【インドVISA情報】新型コロナウイルスによるVISAへの影響は?4月インド人材採用の動向はいかに

VISA インド

現在、アジアを中心に世界中で猛威を振るう「新型コロナウイルス(COVID-19)」。世界第2位で13億人以上もの人口を抱えるインド政府は現状を重く受け止めており、インド国内におけるパンデミックを防ぐべく迅速に対応しています。その一つが、日本をはじめ中国や韓国、そしてイタリアやイランへの渡航歴のある外国人に対して行う、2020 年2月1日以降に発給しているVISAの無効化です。
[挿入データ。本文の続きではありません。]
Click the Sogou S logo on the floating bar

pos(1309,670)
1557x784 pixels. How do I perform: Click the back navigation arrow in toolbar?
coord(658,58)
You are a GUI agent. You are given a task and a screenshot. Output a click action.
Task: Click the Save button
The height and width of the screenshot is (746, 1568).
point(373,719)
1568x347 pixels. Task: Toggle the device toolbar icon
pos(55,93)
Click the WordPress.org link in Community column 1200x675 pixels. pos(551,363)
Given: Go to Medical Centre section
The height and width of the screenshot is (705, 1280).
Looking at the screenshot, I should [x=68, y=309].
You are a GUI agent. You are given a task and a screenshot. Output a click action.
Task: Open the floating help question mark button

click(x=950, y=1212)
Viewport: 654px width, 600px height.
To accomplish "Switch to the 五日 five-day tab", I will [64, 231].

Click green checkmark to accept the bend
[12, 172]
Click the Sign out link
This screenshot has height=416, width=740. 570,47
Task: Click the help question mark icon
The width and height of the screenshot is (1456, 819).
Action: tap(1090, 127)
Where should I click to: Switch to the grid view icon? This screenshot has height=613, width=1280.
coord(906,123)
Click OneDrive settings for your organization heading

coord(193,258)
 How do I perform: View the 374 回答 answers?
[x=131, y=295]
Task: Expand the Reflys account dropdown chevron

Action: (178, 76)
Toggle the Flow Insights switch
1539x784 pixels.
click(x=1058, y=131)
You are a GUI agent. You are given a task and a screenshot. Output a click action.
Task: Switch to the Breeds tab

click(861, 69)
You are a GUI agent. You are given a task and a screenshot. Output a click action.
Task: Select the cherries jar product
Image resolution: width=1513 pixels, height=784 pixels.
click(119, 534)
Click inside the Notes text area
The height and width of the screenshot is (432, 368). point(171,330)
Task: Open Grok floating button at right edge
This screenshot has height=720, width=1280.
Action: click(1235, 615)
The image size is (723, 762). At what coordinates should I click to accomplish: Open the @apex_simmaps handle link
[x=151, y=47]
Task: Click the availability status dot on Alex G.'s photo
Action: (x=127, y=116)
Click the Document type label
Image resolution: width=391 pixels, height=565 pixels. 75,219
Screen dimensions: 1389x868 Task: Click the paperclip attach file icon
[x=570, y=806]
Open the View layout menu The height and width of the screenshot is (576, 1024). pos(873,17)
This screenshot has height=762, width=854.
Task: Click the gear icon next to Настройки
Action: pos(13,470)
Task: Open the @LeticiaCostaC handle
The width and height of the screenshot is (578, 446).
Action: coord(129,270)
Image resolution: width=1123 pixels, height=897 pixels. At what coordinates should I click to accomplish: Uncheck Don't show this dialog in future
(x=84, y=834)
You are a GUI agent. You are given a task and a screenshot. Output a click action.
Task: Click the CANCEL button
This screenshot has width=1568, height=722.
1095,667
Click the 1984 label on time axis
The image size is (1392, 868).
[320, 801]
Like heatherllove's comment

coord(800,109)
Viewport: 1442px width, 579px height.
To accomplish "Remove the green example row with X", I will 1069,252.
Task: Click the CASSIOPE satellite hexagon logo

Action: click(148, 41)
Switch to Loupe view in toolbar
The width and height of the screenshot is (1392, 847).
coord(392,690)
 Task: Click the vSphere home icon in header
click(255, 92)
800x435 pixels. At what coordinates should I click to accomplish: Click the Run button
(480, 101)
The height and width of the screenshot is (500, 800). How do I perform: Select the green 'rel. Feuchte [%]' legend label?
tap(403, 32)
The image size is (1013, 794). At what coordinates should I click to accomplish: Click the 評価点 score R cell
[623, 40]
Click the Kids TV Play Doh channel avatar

この記事では、現段階でのインドにおける新型コロナウイルスの感染者状況、これに影響を受けているVISA発給に関する情報、そして人材採用における現状をまとめました。本記事は、最新情報が入り次第、随時更新していきます。

※本ブログ記事は4月28日に更新いたしました。

【最新】インド国内のコロナウィルス感染症例

コロナウィルスの感染症例者は計2万9,674例(4/28時点)

https://www.covid19india.org/では、インド全土、そして各州のコロナウィルス感染者や回復者の人数をリアルタイムで発信しています。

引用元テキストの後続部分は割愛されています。